Anticonvulsants like gabapentin (Neurontin) and antidepressants like amitriptyline are two possible treatments for shingles pain. Some medicines prescribed by top doctors are:

  • Medicated Lotion
  • Cool Compresses
  • Colloidal Oatmeal Baths
  • Numbing Medications Like Lidocaine
  • Over-The-Counter Pain Relievers Like Ibuprofen or Acetaminophen
  • Prescribed Painkillers Like Codeine.

Shingles affect a person only once. However, it can recur, usually in those with compromised immune systems.

Risk factors

Anyone who has a history of chickenpox has the potential to develop shingles. Potential risk elements and causes include:

  • HIV
  • Older age
  • Certain cancer treatments
  • Immune system-suppressing medications
  • Trauma or stress.

Complications

A complication is a rare scenario in the cases of shingles, particularly in those with weakened immune systems. 

Possible shingles side effects include:

  • Eye and vision problems
  • PHN
  • Inflammation of the brain or spinal cord, which raises the risk of stroke, encephalitis and meningitis;
  • Exhaustion
  • Hearing and balance problems
  • Damage in blood vessels, resulting in a stroke
  • Pneumonia.

Reports say that nearly 10–18% of people with shingles develop PHN, a long-term complication in which the pain of a shingles rash persists far beyond the rash itself. It is more likely to happen to elderly people over 40, and the risk keeps increasing with age.

Vaccination for Shingles

Vaccine for children

The varicella vaccine (also known as the chickenpox vaccine) is recommended for routine immunization during childhood. There is at least a 90% chance of preventing chickenpox with two doses of the vaccine. Taking a vaccine for chickenpox also prevents shingles.

The first dose for children should be given between 12 and 15 months and the second dose between 4 and 6 years. Tests have shown the vaccine to be safe, but in rare cases, kids may experience temporary joint pain, fever, mild rash, and stiffness

Vaccine for adults

Those who are over 50 years, have had chickenpox, and carry the varicella-zoster virus can take the herpes zoster vaccine. Doctors also recommend the same vaccine for people who have never had chickenpox or shingles

There are two types of vaccines available to prevent this condition: Zostavax and Shingrix. According to research, a person will have more than 90% protection against shingles after two doses of Shingrix.

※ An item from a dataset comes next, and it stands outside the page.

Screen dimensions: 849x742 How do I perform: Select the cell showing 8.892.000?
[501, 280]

The vaccine for shingles acts only as a preventative measure. People who already have the disease are not supposed to be treated with it. Reach out to our specialist to know which option would work best for you.

FAQs

1. Who’s at risk for shingles?

An individual who has suffered from Chickenpox is likely to develop shingles

2. Is shingles contagious?

Anyone who is not immune to chickenpox can contract varicella-zoster from a person who has shingles.

3. What are the signs and symptoms of shingles?

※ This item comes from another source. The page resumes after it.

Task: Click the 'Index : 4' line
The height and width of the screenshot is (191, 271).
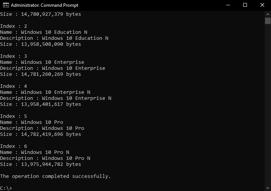Action: tap(14, 86)
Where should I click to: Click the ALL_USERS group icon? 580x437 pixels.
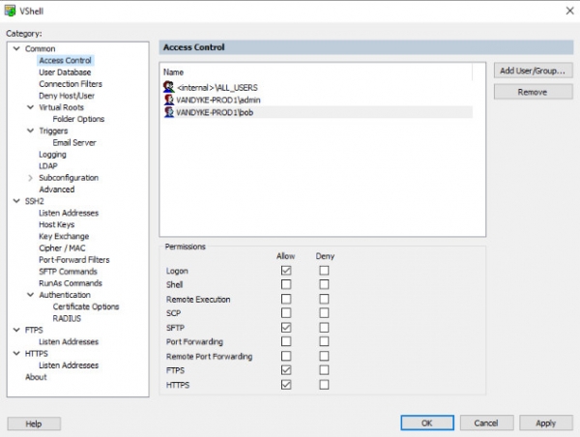pos(169,87)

There may be up to three days of burning, itching, tingling, or sensitive skin as the first signs and symptoms of shingles.

4. Is the vaccine guaranteed to prevent shingles?

Although no vaccine is 100% effective, vaccination can significantly lower the risk.

5 What triggers recurring shingles?

Stress, immunosuppressant drugs, and HIV are risk factors for recurrent shingles.